Según lo que vamos leyendo hasta ahora, podemos concluir que el ser humano, por su herencia animal, aún hoy sigue tendiendo a aprovecharse de las oportunidades y beneficiarse del esfuerzo ajeno sin contribuir nada a cambio. Sin embargo, hoy en día, gracias a esos filtros de contención o freno que en el devenir de la civilización nos hemos impuesto como sociedad, esta tendencia suele sucederse por otra que logra inhibir esos impulsos en mayor o menor grado. No obstante, sigue existiendo el típico gorrón que se cuela en el banquete de la vida sin traer nada a la mesa. En el caso de ese individuo, hay otros impulsos que salen ganando; impulsos que en los últimos tiempos están volviéndose toda vez más inherentes en parte de la sociedad.

Estos últimos años de postpandemia, sobre todo, vamos viendo cómo estos filtros de contención éticos-sociales se están debilitando y diluyendo cada vez con mayor rapidez. A partir de eso, y gracias a la híper-accesibilidad de información, se evidencia tal vez con mayor facilidad, o al menos inmediatez, el rostro de la corrupción. Este rostro siempre estuvo ahí, pero tal vez no era tan visible al público en general; era más bien intuida por la mayoría de los ciudadanos en una suerte de “Dios perdona el pecado, pero no el escándalo…”. Hoy en día lo tenemos tal vez más en evidencia, pero también es cierto que está generando el caldo de cultivo perfecto para restablecer ese orden de “la ley de la selva” que conocimos cuando éramos menos humanos, y sí más animales.

Aquel trabajo que vienen cumpliendo desde los albores de nuestras civilizaciones las religiones y, luego, la Ética, los códigos de conducta, las reglas y normas, las leyes, etc., hoy ya no están teniendo mucha efectividad ya que en esta época se le está perdiendo el respeto a todo, a su Dios, la autoridad y las jerarquías, las instituciones, etc. Estamos entrando a un campo peligrosísimo donde “Todos estamos contra todos…”, y donde la educación precaria en los colegios y universidades es aún más precaria, casi nula en el hogar, donde los principios y Valores Universales, la obediencia, las reglas y los límites han casi desaparecido, sustituidos por las “enseñanzas” heterogéneas de fuentes dudosas como el Instagram y el TikTok.

Así, una población con tendencia instintiva a desbordarse es propensa a echar mano de forma automática de esos primitivos comportamientos adaptativos, que en un tiempo fueron usados como herramientas para la supervivencia, pero, hoy, para satisfacer el ego y el bolsillo.

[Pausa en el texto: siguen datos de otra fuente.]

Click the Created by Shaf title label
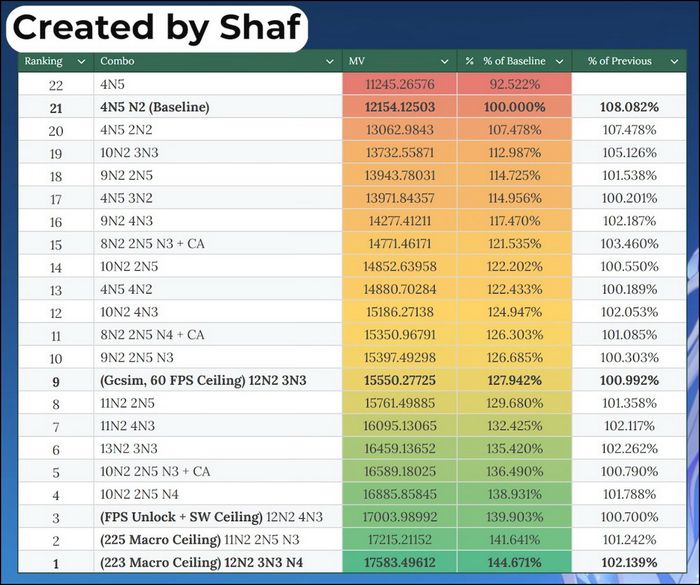The height and width of the screenshot is (585, 700). 157,28
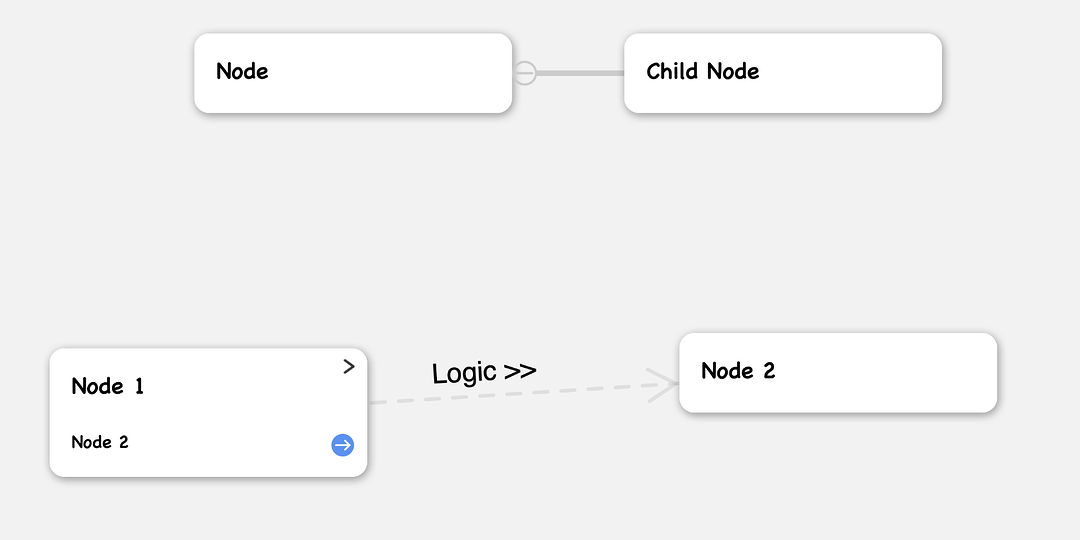Screen dimensions: 1080x540
Task: Select the solid connector to Child Node
Action: point(580,73)
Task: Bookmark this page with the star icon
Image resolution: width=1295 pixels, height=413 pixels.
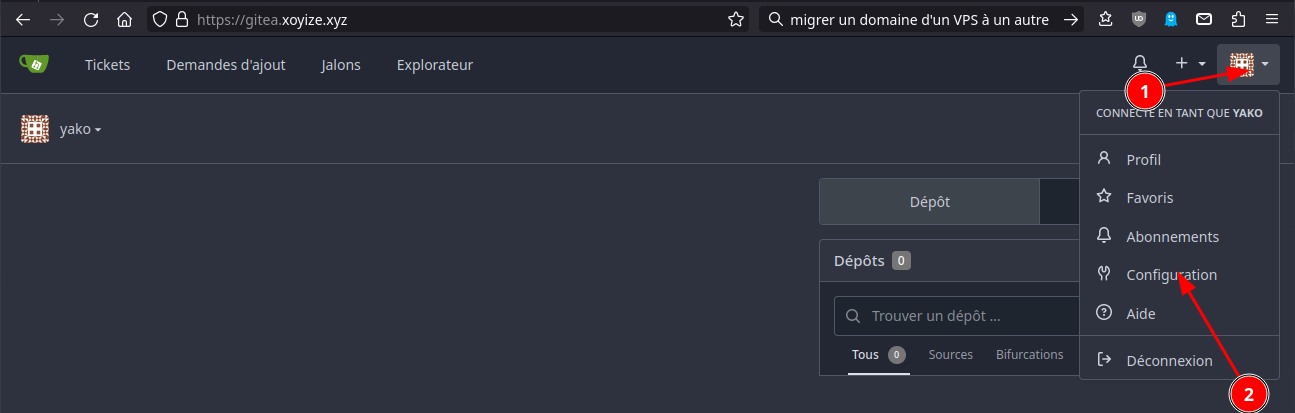Action: point(735,19)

¿Cuál es, entonces, la conclusión de este artículo? Sería facilista concluir que somos todos corruptos, todos “pecadores”. La realidad es que somos seres humanos de naturaleza animal y con una herencia genético-social de patrones de comportamientos primitivos evolucionados que nos hacen a veces caer en comportamientos reñidos con lo ético y lo “moral”. No obstante, somos seres que vivimos en una sociedad y la única forma de convivir es mediante ciertas reglas y normas de comportamiento social que nos permiten no terminar matándonos con palos y piedras.

Por lo tanto, tenemos que regresar nuestra mirada a la educación en el hogar, el orden y la disciplina, los principios y Valores universales y/o también los religiosos para aquellos que los tengan, de tal manera que los niños y los adolescentes sepan que los derechos de uno terminan donde comienzan los derechos de los otros. Que no somos dueños de la calle porque “papito nos compró un Porche”, o “si yo lo quiero, yo lo poseo porque he sido ungido por algún Dios” etc. Siempre dependerá de nosotros sobreponernos a ese impulso ancestral que nos dice “piensa solo en tu propio provecho sin importarte las consecuencias” y poner por delante esos filtros y frenos de contención que nos permitirá hacer un -rediseño- instantáneo y corrijamos ese impulso.